Will man sich mit heutigen Augen den platonischen Eros verstehen, so gilt es alles, was dem geistig-seelischen Entwicklungsstand des Menschen der griechischen Klassik zukommt und für uns heute als überholt zu gelten hat, zu erkennen und beiseite zu lassen.
Wenn Diotima den Eros als Daimon bezeichnet und ihm eine Mittlerrolle zwischen den Göttern und den Menschen zuerkennt, dann verwendet sie zwar traditionelle mythische Bezeichnungen und Bilder, meint aber auch schon das, was dieser „Erreger“ wie er bei Parmenides genannt wird, jenseits seines Wirkens in der Natur im Menschen selbst erregt, nämlich eine geistig-seelsiche Bewegung von innen heraus, die als Psyche bezeichnet, noch im Jahrhundert davor ausschließlich das Blut meint. Damit ist ein wichtiger Schritt vom ausschließlich auf das sinnlich Wahrnehmbare fixierte mythische Geistesleben hin zu einer befreiten Wahrnehmung der eigenen unsinnlichen Geistigkeit geschafft. Der Mensch wird so in die Lage versetzt, Distanz zur Natur und Nähe zu sich selbst zu schaffen.

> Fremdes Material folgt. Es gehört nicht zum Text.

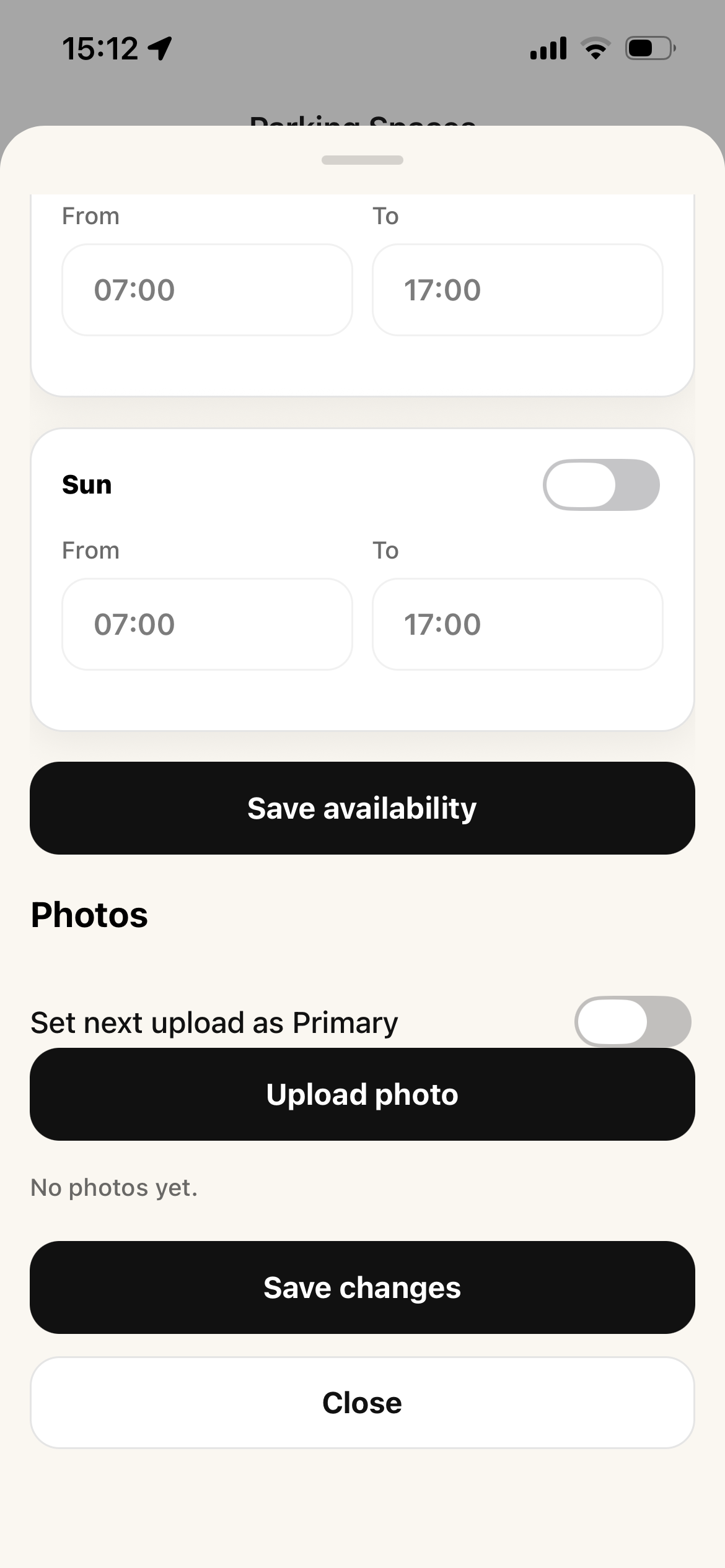Tap the cellular signal bars icon

(x=548, y=48)
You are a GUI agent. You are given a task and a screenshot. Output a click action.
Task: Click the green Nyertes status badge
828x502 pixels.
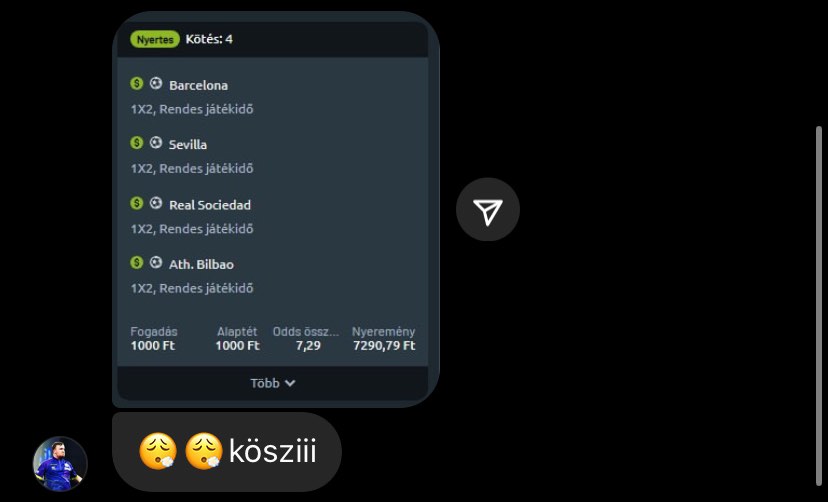154,39
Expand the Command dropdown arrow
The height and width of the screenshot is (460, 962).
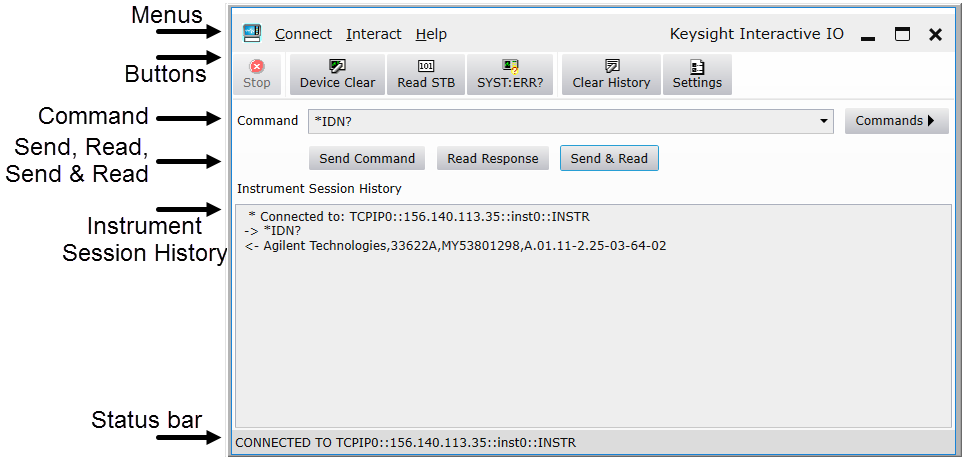824,121
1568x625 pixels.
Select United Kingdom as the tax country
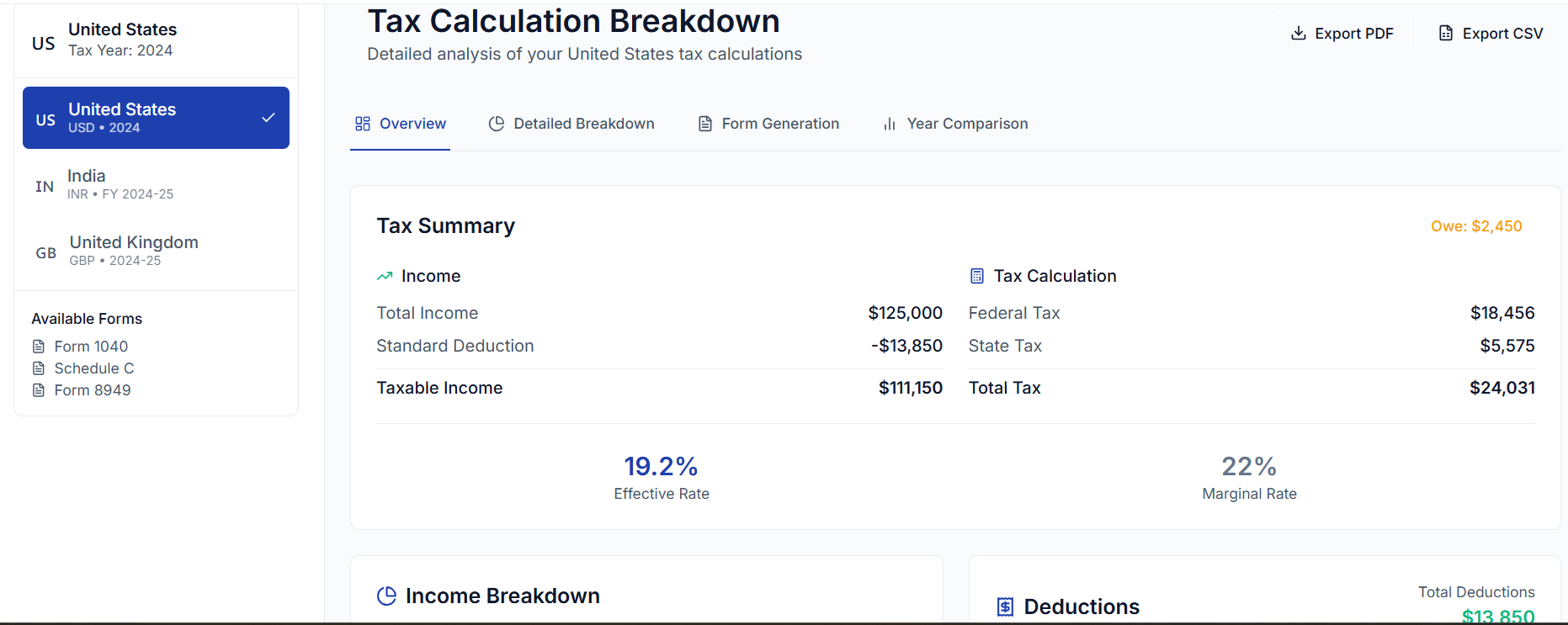pyautogui.click(x=156, y=251)
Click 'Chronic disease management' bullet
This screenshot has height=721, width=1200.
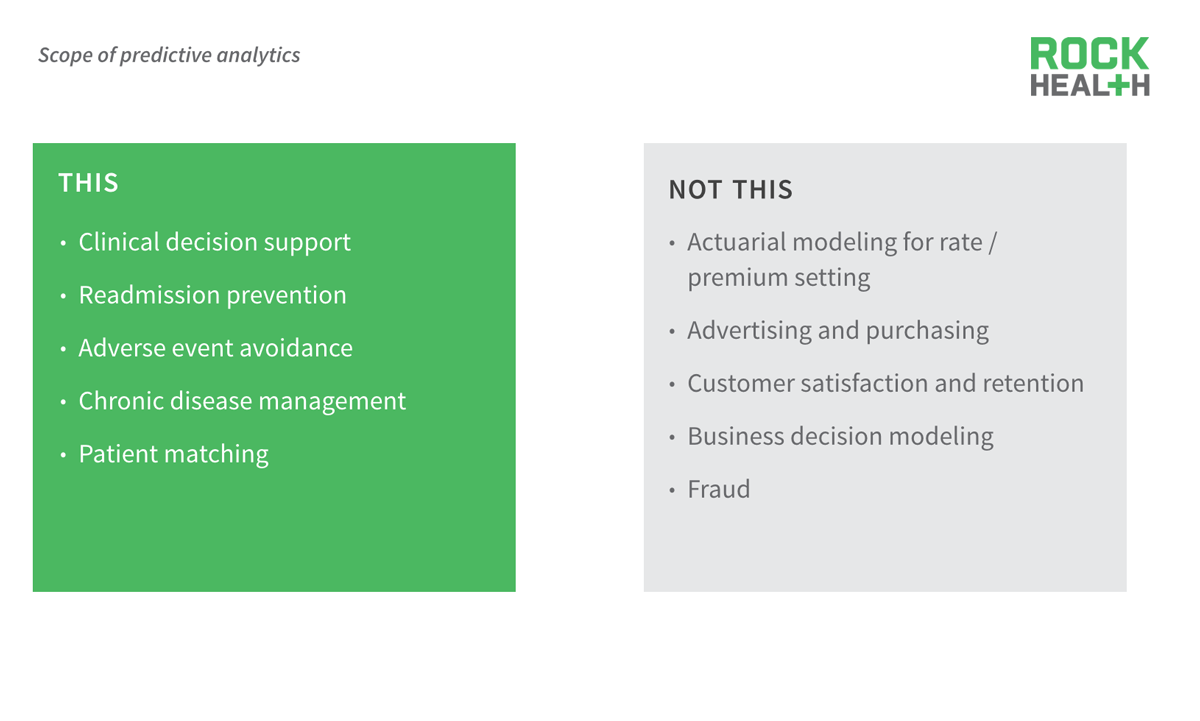(242, 401)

Die Analytische Psychologie des letzten Jahrhunderts hat auf Grund ihrer empirischen Forschungen festgestellt, dass in der Psyche des Menschen eine bewusstseins-unabhängige inneren Bewegtheit mit einer ihr eigenen Zielgerichtetheit und Gesetzmäßigkeit wirksam ist. Ähnlich „erregend“ verhält sich der platonische Eros in der Seele des Menschen. Die Rede des Alkibiades im Symposion dokumentiert, dass auch die Götterbilder nicht mehr draußen, sondern im Menschen zu finden sind. Dies ist eine weitere Befreiung des Menschen. Nun muss man Naturereignisse nicht mehr als Willensbekundungen der Götter interpretieren, sondern kann – was ja dem platonischen Streben nach Wissen entgegenkommt Naturobjekte, -ereignisse und -prozesse mit den eigenen geistigen Mitteln ergründen und erklären. (vgl. die Vorsokratiker] Und mehr noch, indem man die Bilder der Götter, im Menschen suchen und finden und kommt man ihrem eigentlichen Sinn ( z.B. im Höhlengleichnis) einen weiteren Schritt näher.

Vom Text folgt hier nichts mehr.